(Records from a dataset)
-- begin --
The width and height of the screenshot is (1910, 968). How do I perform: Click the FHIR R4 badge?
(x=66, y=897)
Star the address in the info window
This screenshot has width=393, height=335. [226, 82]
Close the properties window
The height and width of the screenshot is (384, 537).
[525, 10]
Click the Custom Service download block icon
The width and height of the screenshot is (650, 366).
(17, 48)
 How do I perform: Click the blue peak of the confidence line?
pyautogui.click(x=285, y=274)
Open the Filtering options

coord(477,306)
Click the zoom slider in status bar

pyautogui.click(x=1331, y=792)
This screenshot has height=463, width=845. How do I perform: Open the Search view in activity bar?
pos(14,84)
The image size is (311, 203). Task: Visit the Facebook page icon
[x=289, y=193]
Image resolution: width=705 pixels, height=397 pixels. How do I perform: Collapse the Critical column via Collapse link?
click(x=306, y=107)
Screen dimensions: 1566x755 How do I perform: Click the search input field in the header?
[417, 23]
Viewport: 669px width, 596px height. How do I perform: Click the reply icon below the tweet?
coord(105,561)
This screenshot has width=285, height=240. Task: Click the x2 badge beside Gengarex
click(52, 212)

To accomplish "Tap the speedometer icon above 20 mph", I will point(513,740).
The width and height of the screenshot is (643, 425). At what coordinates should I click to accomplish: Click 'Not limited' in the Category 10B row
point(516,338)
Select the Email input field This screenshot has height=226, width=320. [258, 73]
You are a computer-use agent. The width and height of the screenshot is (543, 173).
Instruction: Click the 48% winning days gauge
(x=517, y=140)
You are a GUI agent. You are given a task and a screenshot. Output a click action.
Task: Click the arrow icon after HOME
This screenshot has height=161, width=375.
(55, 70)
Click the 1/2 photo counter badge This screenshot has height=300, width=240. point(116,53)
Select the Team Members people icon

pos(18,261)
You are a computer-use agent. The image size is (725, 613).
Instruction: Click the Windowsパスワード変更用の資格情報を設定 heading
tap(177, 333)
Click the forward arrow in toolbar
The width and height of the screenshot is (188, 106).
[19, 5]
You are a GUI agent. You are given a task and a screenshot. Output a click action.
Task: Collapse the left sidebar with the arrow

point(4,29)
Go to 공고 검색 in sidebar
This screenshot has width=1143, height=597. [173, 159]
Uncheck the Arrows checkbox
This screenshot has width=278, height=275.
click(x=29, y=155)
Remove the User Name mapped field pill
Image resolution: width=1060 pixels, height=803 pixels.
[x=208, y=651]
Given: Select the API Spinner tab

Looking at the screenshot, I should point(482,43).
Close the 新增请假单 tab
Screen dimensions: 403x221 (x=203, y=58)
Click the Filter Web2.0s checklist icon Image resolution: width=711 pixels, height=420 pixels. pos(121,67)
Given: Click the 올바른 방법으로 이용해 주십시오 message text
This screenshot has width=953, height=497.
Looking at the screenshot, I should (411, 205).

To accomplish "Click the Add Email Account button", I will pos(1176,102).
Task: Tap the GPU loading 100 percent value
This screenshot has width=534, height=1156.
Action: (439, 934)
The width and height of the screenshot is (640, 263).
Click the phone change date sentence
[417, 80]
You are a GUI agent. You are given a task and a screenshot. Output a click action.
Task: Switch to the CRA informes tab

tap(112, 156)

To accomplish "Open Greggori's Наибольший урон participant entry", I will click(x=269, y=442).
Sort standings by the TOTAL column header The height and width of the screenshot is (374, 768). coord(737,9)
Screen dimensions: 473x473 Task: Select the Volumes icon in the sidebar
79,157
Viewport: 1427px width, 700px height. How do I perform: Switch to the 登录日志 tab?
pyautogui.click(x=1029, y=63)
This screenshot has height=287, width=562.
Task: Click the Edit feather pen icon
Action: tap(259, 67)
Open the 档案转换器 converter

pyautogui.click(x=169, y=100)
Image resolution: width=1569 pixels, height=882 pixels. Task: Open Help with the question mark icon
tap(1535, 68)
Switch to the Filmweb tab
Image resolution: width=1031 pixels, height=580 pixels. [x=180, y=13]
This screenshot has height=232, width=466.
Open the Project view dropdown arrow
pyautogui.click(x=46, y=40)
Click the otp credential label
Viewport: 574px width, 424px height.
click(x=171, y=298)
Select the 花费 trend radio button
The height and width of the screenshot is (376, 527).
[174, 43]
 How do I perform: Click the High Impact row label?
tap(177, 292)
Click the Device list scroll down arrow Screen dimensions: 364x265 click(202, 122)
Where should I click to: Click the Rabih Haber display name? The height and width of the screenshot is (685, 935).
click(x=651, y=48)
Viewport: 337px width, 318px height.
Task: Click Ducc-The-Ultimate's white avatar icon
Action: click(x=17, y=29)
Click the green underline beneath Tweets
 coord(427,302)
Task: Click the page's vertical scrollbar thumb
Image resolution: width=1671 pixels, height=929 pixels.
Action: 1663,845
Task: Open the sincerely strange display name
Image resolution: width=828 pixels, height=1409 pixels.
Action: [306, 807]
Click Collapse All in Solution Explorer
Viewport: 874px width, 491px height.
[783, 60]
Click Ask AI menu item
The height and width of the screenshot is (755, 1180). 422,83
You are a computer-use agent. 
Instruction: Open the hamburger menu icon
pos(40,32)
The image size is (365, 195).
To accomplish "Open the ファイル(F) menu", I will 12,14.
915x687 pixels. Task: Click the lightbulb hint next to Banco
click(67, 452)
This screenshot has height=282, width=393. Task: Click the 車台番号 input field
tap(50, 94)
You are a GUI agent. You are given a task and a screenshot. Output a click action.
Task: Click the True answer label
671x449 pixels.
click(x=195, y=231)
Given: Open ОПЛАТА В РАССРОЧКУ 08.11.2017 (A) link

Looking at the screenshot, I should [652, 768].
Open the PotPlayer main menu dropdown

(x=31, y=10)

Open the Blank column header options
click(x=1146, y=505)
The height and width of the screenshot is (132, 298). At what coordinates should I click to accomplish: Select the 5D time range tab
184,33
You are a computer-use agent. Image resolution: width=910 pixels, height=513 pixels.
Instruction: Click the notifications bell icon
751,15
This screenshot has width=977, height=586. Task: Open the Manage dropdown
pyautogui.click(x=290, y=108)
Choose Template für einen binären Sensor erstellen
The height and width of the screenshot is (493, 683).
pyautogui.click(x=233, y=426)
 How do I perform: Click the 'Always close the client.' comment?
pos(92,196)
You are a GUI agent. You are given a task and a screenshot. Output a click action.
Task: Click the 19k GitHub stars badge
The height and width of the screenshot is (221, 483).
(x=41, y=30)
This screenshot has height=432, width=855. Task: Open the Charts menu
-- end --
Please copy, without any change, the lines of the listing from the one containing "Remove the User Name mapped field pill" through the one containing "tap(1535, 68)", inclusive.

The answer:
Remove the User Name mapped field pill
Image resolution: width=1060 pixels, height=803 pixels.
[x=208, y=651]
Given: Select the API Spinner tab

Looking at the screenshot, I should point(482,43).
Close the 新增请假单 tab
Screen dimensions: 403x221 (x=203, y=58)
Click the Filter Web2.0s checklist icon Image resolution: width=711 pixels, height=420 pixels. pos(121,67)
Given: Click the 올바른 방법으로 이용해 주십시오 message text
This screenshot has width=953, height=497.
Looking at the screenshot, I should (411, 205).

To accomplish "Click the Add Email Account button", I will pos(1176,102).
Task: Tap the GPU loading 100 percent value
This screenshot has width=534, height=1156.
Action: (439, 934)
The width and height of the screenshot is (640, 263).
Click the phone change date sentence
[417, 80]
You are a GUI agent. You are given a task and a screenshot. Output a click action.
Task: Switch to the CRA informes tab

tap(112, 156)

To accomplish "Open Greggori's Наибольший урон participant entry", I will click(x=269, y=442).
Sort standings by the TOTAL column header The height and width of the screenshot is (374, 768). coord(737,9)
Screen dimensions: 473x473 Task: Select the Volumes icon in the sidebar
79,157
Viewport: 1427px width, 700px height. How do I perform: Switch to the 登录日志 tab?
pyautogui.click(x=1029, y=63)
This screenshot has height=287, width=562.
Task: Click the Edit feather pen icon
Action: tap(259, 67)
Open the 档案转换器 converter

pyautogui.click(x=169, y=100)
Image resolution: width=1569 pixels, height=882 pixels. Task: Open Help with the question mark icon
tap(1535, 68)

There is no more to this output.